Just a year after opening her agency, Journeys by Roberta, LLC, of Vista, CA, Roberta is producing more than $1.5 million in sales a year. She specializes in luxury cruises and tours, and has had particular success with lines like Oceania. “I know the product inside out,” she said.” I’ve toured the ships with [Oceania president and CEO] Bob Binder.”
As a result, she is able to communicate her passion about various aspects of Oceania’s product. “Their culinary skills on board are a big deal to my clients,” she said, and knowing the details give her an edge; her typical client has been with her for 20 years and 80% of her sales are repeat clients. “Luxury travelers don’t want to point and click. They want to talk.”
Mattice also builds connections by giving back extensively to her local community. She grew up in a military family in Alaska, where her parents invited troops far from home to their house for holiday meals. Now, in partnership with her sister, she founded and runs Operation America Cares, which works with community organizations to send more than 150 care packages a month to deployed troops around the world.
“Working from home allows me to be involved in my community and charity,” Mattice said. Some of the employees from a local Avoya Network office have come to help her put the packages together, and “sometimes they send a check to support the program financially,” she said.
Community service in Kentucky
In Madisonville, KY, meanwhile, Mary Lou Boal, a travel agent for more than 35 years, also focuses on connecting people through both her travel agency and her philanthropic efforts to help disaster victims far and wide. Her agency, Total Travel Service, specializes in international trips and Boal estimates that she has booked tours to more than 75 countries through her long career.
She doesn’t lead many groups any longer, “but when the mood strikes, she’ll still round up several friends to spend a week in a Tuscan villa,” said her daughter, Beverly McLean, director of social media for Covington Travel in Glen Allen, VA.
Allen Rudd, president, Rudd Insurance, Inc. Madisonville, KY, has booked multiple vacations and leisure travel with Boal’s agency for 30 years. “Mary Lou has a reputation for fair dealings in business and a big heart when it comes to helping people in need. I book with Mary Lou because she knows what she is doing and I enjoy doing business with people that do business with me.”

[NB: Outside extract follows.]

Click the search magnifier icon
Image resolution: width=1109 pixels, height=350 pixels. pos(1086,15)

But it is Boal’s dedication to serving others in need that has been her lasting legacy, and helped her secure a loyal customer base.
There is her affection for Cambodia, where it’s estimated more than 40,000 people are amputees due to unexploded landmines. Boal has helped distribute more than 1,000 wheelchairs to the country and supports a local children’s hospital. Working through Free Wheelchair Mission, Boal addresses groups, and speaks to anyone who will listen. She still keeps a wheelchair in her garage to go on local roadshows to promote the foundation.

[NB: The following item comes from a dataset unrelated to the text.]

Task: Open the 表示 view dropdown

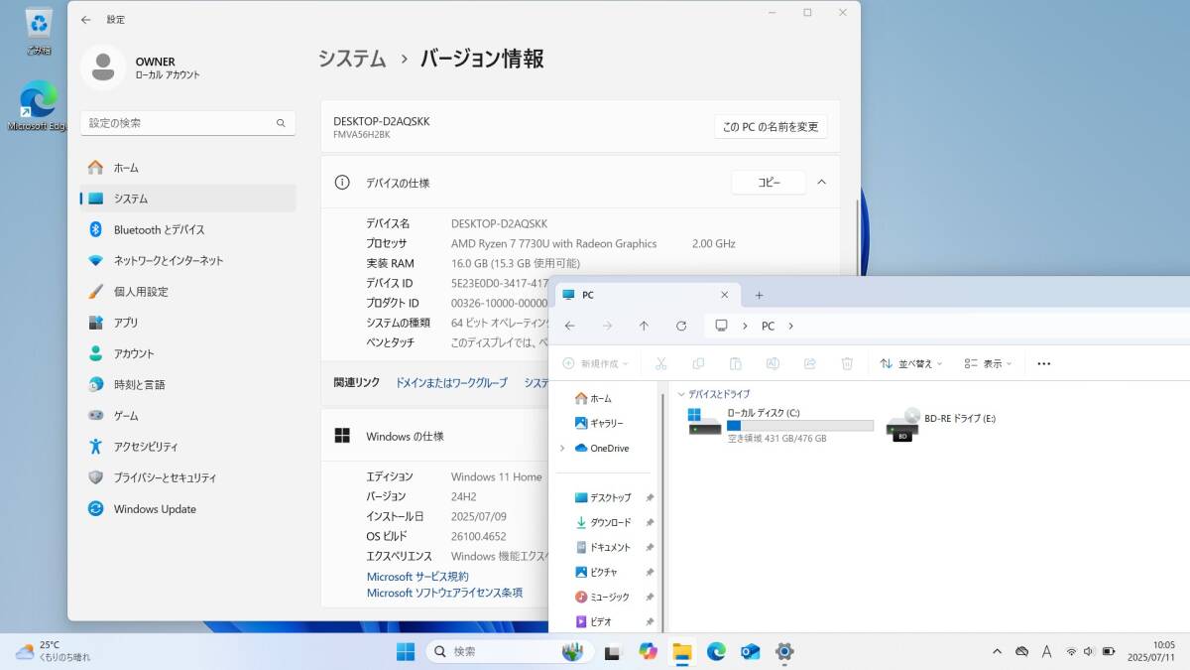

When the city of Baton Rouge was flooded last summer, Boal was at it again. In partnership with Todd’s Furniture, Legate’s Furniture World and King’s Great Buys Plus, she accepted monetary donations and gently used furniture to benefit those who were impacted. Since the local trucking company had pulled out of Madisonville, Mary Lou and her 80-year-old husband rented a box truck and drove the goods down themselves.
One year she started planting flowers, and getting other businesses to plant flowers all over the city. Now, every year, the city is beautiful. People see this as part of her legacy.
Boal refuses to take too much credit, deflecting instead to her neighbors and their willingness to respond time and again to her donation requests. “We have a giving and loving community,” she said.